The Muslims aren’t any less responsible for this state of affairs. They are to equally blame for allowing the Hindu extremists to hijack nationalism and stake an exclusive claim to nationality. Forever weighed down by the so-called historical guilt, they have done nothing but wallowed in self-pity allowing themselves to be used and abused by just about anyone.
Perpetually besieged and fearing for survival, the community is easily gratified by the contemptible crumbs thrown its way. Instead of demanding and getting their due as a 200-million strong community, Muslims and their leaders have reduced their whole existence to life-and-death questions like Muslim Personal Law and triple talaq.
Driven as we are to the margins of Indian society, we are almost apologetic for our existence.
So what are we afraid of? This is our homeland for God’s sake. It has been for over a millennium. Generations of our ancestors lie buried in the land and even ruled it for nearly 900 years. We should be proud of our legacy and all that we have given India. Instead, we are so defensive and diffident in our approach that we cannot even express our love of the land, let alone assert our ownership and rights.
While others never miss an opportunity to flaunt their patriotic credentials, we are content with a foothold.
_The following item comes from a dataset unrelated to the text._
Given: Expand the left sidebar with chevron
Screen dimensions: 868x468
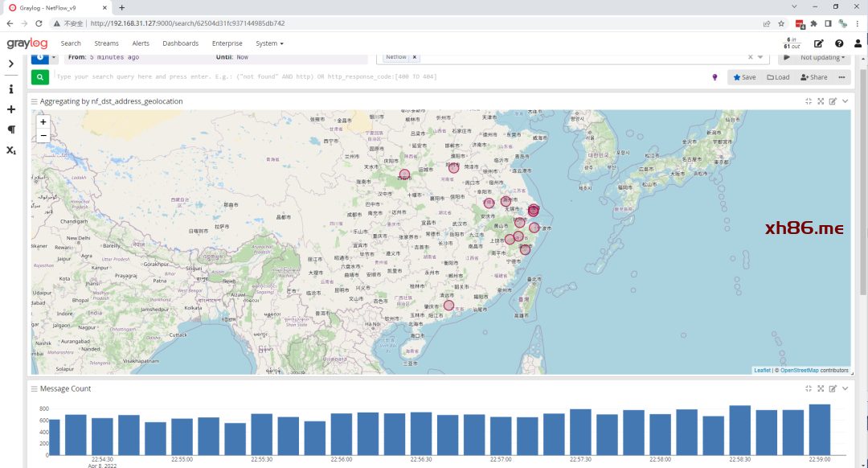Looking at the screenshot, I should [x=11, y=64].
How long will India’s Muslims remain stuck in the cocoon they have built around themselves and flagellate themselves for sins they haven’t committed? Historians have conclusively established that the Congress leadership was as much to blame for the Partition as Muslim League was. Besides, whoever was responsible, it has nothing to do with us — the generations born long after 1947.
This is our land and our home as much as anyone else’s and we need no lectures on patriotism from anyone. It’s not easy but it’s absolutely critical that we shed our perennial persecution complex and get out of our mental and emotional ghettos, if we are to move on.
As Guha puts it, you must have a commitment to the land you live in. If we really loved and cared for India we wouldn’t watch from sidelines like spectators or hold ourselves when issues and concerns that don’t just affect us but millions like us are involved. We must get involved to get our due. There’s no other way. Patriotism cannot be the sole preserve and prerogative of one community. Indian Muslims’ future and well-being lies in the well being of their country and in making it a better place.